Monday, September 11, 2017

My First Garden

I’ve always wanted a garden. When we moved into our first house, I had visions of planting a garden. The yard wasn’t done, so it would have been easy to create a special area just for the garden. But it never happened. The entire backyard was covered with sod without a dedicated garden space.

That probably wasn’t a bad thing. With two small kids, I wouldn’t have had time. Plus, the soil at that house was less than desirable. I doubt my plants would have done very well.

When we moved into our second house, I had no delusions about putting in a garden. I knew I wouldn’t have time.

When we moved to Nebraska, there was already a garden in place. All I had to do was plant some seeds and let nature take its course. 

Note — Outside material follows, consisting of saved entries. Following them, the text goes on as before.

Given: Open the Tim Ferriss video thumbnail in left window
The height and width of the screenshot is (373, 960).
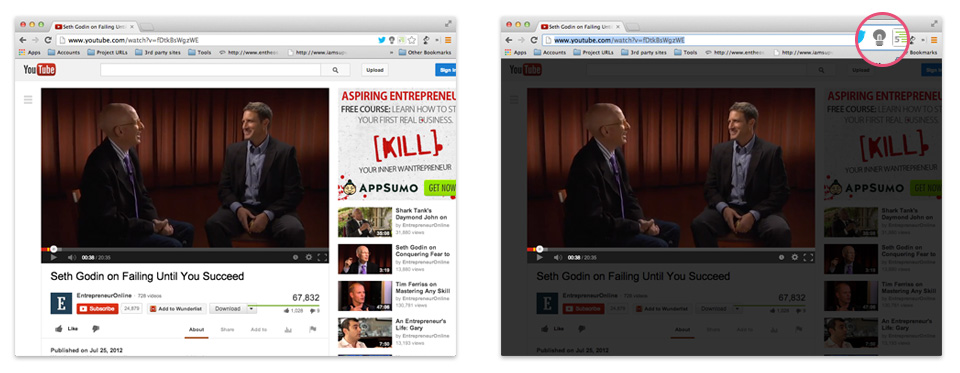Looking at the screenshot, I should coord(365,296).
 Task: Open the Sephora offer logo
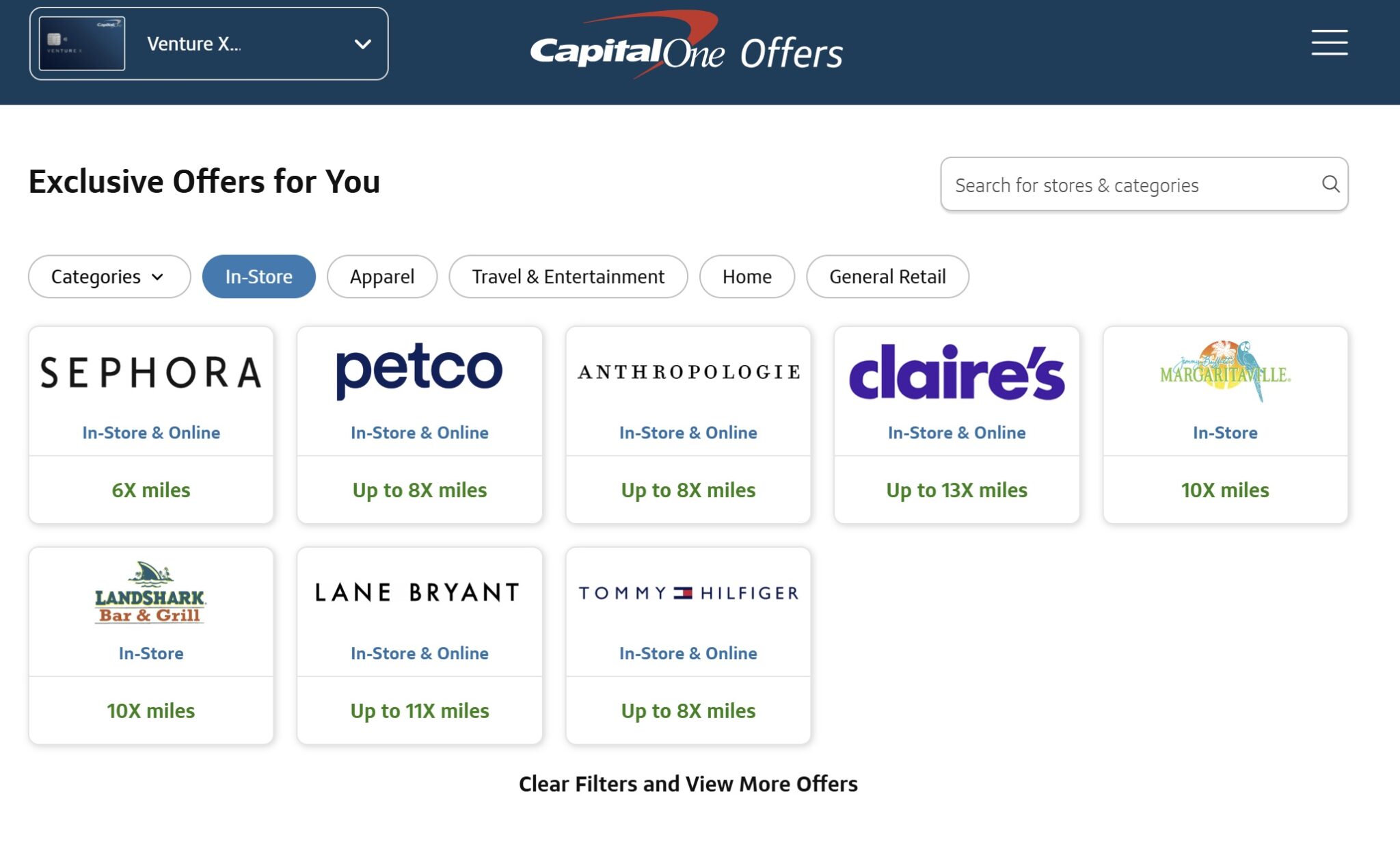(151, 372)
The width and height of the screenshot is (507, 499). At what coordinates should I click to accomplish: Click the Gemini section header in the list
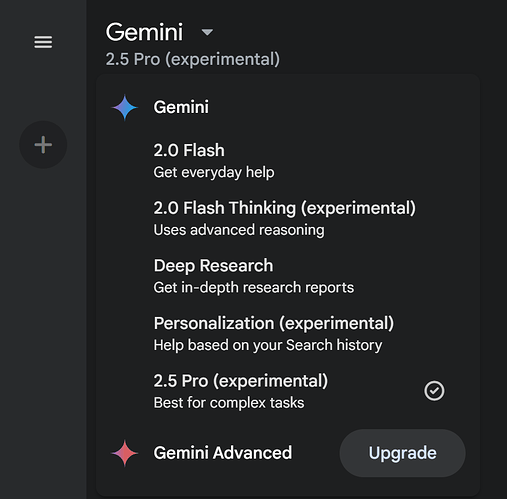(181, 107)
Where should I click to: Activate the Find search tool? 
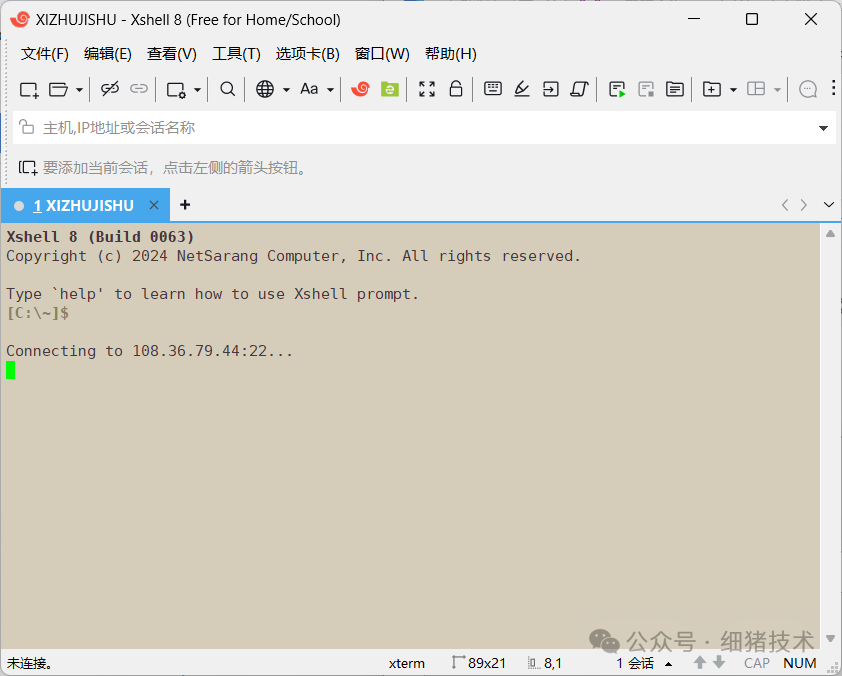(227, 89)
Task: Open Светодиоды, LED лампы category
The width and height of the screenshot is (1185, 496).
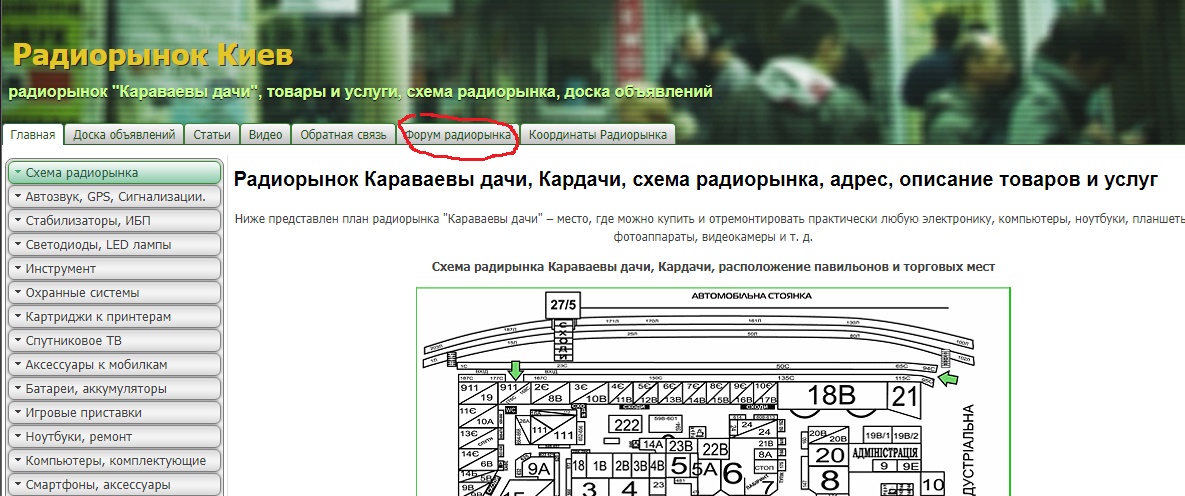Action: 114,245
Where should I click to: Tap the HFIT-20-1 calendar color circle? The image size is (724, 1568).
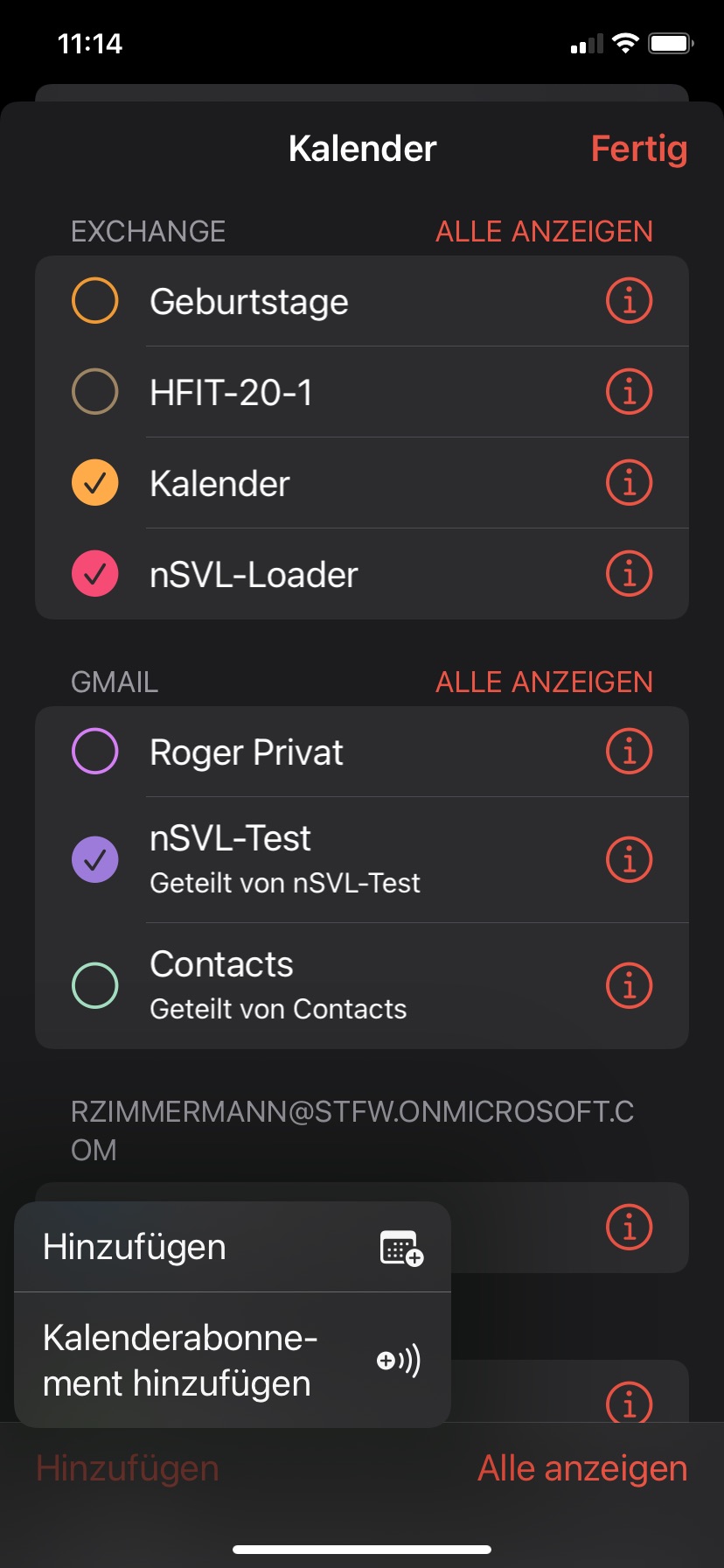coord(94,392)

One of the best things about my garden is how easy it is to take care of. It would have never been this easy in Wyoming. Gardens in Laramie need a lot of attention and tender loving care. Here in Nebraska, they just need sun and water. We didn’t even do a very good job of spraying for weeds and bugs, but the garden kept growing.

I learned a few things about gardening this year that will help me next year. They are as follows:
  • The seeds did much better when they weren’t planted super deep in the ground. Since this was our first garden, we weren’t sure how deep to plant them, so we used a lawn aerator to make the holes. Next year, we’ll probably just use a tiller.
  • There’s no reason to plant a ton of bean plants. I have so many beans at the moment, and more developing. Next year, I think we’ll be fine to get away with a couple plants. 

This is part of one bag that is currently in my freezer.
  • The bean and tomato plants need their own areas or a barricade. Without one, they spread out and take over. My poor onions got blocked by the bean plants, and the tomato plant took over an entire corner of the plot and has been slowly creeping to other parts of the garden.
I got one onion out of my garden. Just one. My hand is there for size.
  • Corn earworms are pretty gross, but they don’t actually harm the plant. I threw away several ears of corn that could have been saved before I had this realization. All I have to do is cut off the top and the rest of the corn is fine. Next year, that will be done differently. 
    • My oldest was really creeped out by the corn earworms. It got to the point where he wouldn’t even open the husks for fear a worm would be in there. Like they were going to jump out and latch onto his face. Made me chuckle.
  • Corn smut totally looks like an alien egg sac, but it’s just a fungus. It’s a little less fun knowing exactly what this is. I prefer to think of it as something otherworldly.
  • You get some really cool bugs in your garden. From lady bugs to praying mantises to whatever is pictured below (we’ve been debating whether it’s a walking stick or praying mantis—cast your vote in the comments!), the bugs rock! The ants weren’t that cool, but a little pesticide took care of those. 

  • Carrots suck to pull out of the ground. You’d think they’d be easy—just pull on the tops and out they come, but that’s a lie. I’ve had maybe four carrots that came out easily. The rest I’ve had to conduct an archaeological dig to get them out of the ground. 

This was our first garden, so we really had no idea what we were doing. Not to mention, we planted late in the year (middle of June), so we weren’t sure what would grow. We randomly planted seeds in the ground and waited to see what popped up. Now that we have a season under our belt, we can make next year’s garden even better.

We already have plans of how we’re going to organize it, putting up a barrier so that the tomatoes and beans stay on their own side of the garden. Then, we’ll create rows and organize the seeds accordingly. I even have a list started of what we’re going to plant next year. I can’t wait!

Gardening in Nebraska is easy, which is probably why I enjoy it so much. Sure, I have to spend some time out there making sure the plants are healthy and to see what is growing, but it’s time I enjoy. It’s also not overly time consuming. Oh, it could be. I could spend a lot of time out there if I really wanted, but I don’t, and it still works out.

The boys and I have a lot of fun watching the plants get bigger and then harvesting the crops—and they taste delicious! Now that I have a garden, I can’t imagine what life would be like without it.